TASK REQUIREMENTS
Search term "Foster": copy each line of the records that contains it.

[Collected data]
Segment Open

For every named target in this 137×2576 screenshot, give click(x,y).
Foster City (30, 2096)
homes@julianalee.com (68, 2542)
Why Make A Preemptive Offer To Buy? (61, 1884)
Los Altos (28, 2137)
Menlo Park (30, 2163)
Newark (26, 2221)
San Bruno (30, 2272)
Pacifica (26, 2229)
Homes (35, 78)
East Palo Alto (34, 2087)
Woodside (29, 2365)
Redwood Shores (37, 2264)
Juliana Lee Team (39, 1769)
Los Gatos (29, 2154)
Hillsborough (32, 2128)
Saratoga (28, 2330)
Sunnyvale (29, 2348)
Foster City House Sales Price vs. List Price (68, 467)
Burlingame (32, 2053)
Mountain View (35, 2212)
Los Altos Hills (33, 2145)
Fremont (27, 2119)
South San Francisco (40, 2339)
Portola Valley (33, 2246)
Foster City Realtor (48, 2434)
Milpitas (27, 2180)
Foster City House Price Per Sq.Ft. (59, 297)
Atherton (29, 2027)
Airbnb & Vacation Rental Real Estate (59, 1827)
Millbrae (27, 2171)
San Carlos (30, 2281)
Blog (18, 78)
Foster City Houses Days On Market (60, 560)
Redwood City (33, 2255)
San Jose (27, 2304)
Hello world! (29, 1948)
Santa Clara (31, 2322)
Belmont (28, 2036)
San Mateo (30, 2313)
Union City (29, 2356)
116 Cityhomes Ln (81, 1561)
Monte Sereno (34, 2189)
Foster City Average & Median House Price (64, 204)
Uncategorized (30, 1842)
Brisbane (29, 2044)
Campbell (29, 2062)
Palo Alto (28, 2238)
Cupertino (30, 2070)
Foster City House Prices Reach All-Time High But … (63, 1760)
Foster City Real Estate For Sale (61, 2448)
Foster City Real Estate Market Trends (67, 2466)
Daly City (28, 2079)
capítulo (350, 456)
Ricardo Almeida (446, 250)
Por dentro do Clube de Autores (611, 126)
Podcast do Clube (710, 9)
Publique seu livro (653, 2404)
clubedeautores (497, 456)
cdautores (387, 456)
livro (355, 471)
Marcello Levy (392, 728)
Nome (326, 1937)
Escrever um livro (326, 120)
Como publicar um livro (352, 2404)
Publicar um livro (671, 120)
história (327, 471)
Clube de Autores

Segment Closed

ANSWER TO THIS PROBLEM
Foster City (30, 2096)
Foster City House Sales Price vs. List Price (68, 467)
Foster City Realtor (48, 2434)
Foster City House Price Per Sq.Ft. (59, 297)
Foster City Houses Days On Market (60, 560)
Foster City Average & Median House Price (64, 204)
Foster City House Prices Reach All-Time High But … (63, 1760)
Foster City Real Estate For Sale (61, 2448)
Foster City Real Estate Market Trends (67, 2466)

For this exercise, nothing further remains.